I do also think that this is the kind of bullshit that minority communities have been having to deal with for decades, but it’s only just now becoming visible to the general (white) population. I don’t think there’s been a big upsurge in 2014-2015, except in awareness.
Ruckus
@Mnemosyne (tablet):
Don’t and won’t disagree with you. As I’ve said before I was born in Los Angeles, have lived here most of my life, with some detours to mostly worse places and I reside here once again. My grandmother lived in south central till she passed away, my father owned a business for 18 yrs which I then owned for 15 yrs on the edge of there in the Newton precinct. I’ve seen LA cops, I’ve seen the bad and the worse. But even in south central things were not as bad as today. Yes people, especially blacks got shot and beaten. But we are seeing this more and more now in many areas that we never did and the shootings are much more likely than the beatings. As I said, small favors. I have a friend who was a CHP for 30 yrs and I trust him when he tells me the same, that things have gotten much worse over time, that he was glad to retire and get out. Part of the problem is that like the military there is little to no effective way for a good cop/soldier to do anything about the bad. It has to come from the top which is why your comment about Parker is so accurate. It’s not that it was good before Parker it’s that it is even more deeply imbedded now and it will not be easy to clean out.
Did you know that the LAPD currently has arrested 3 officers for excessive use of force and that prosecutors are doing their jobs as well? Hey it’s a start.
Freemark
@efgoldman: Couldn’t someone have just called a State Farm agent?
I'mNotSureWhoIWantToBeYet
@Ruckus: Dead thread but…
There are various kinds of “net launchers” or “net guns” that are used to capture wildlife.
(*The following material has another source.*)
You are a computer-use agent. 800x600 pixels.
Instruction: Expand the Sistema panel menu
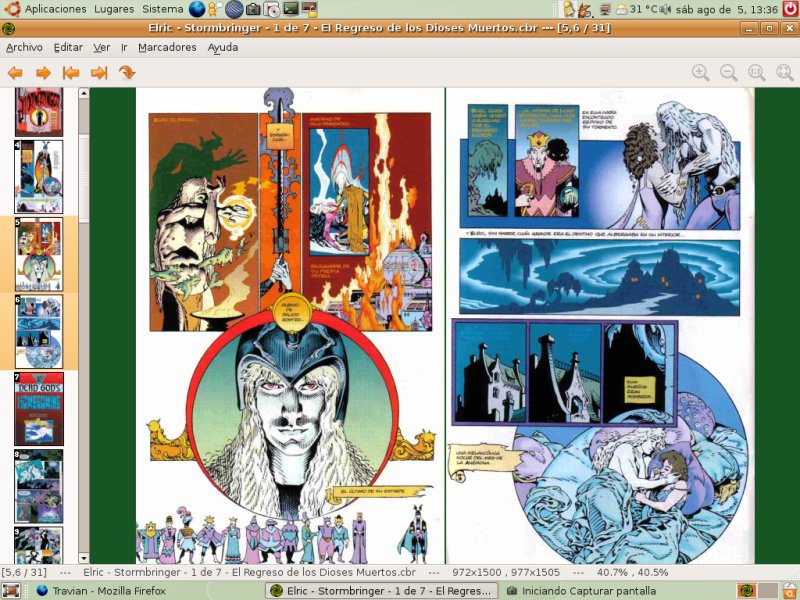(x=162, y=9)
Batman had nets, also too. We should be demanding that cops have something to immobilize people for arrest that don’t involve pain (or death) for the citizen, and lets scardeycat cops do the immobilization from a distance without violence.
E.g. http://www.humanecapture.com/instructions/
But, since it doesn’t involve playing soldier, it’s not going to be demanded by the cops on the beat. It needs to come from top.
Here’s hoping…
Cheers,
Scott.
Nutella
Cop in a car with a gun claims he was afraid of an unarmed man riding a bike, like the cop in a car with a gun in Ferguson claimed he was afraid of an unarmed man walking down the street.
Maybe we need some officers who are not pants-wetting cowards.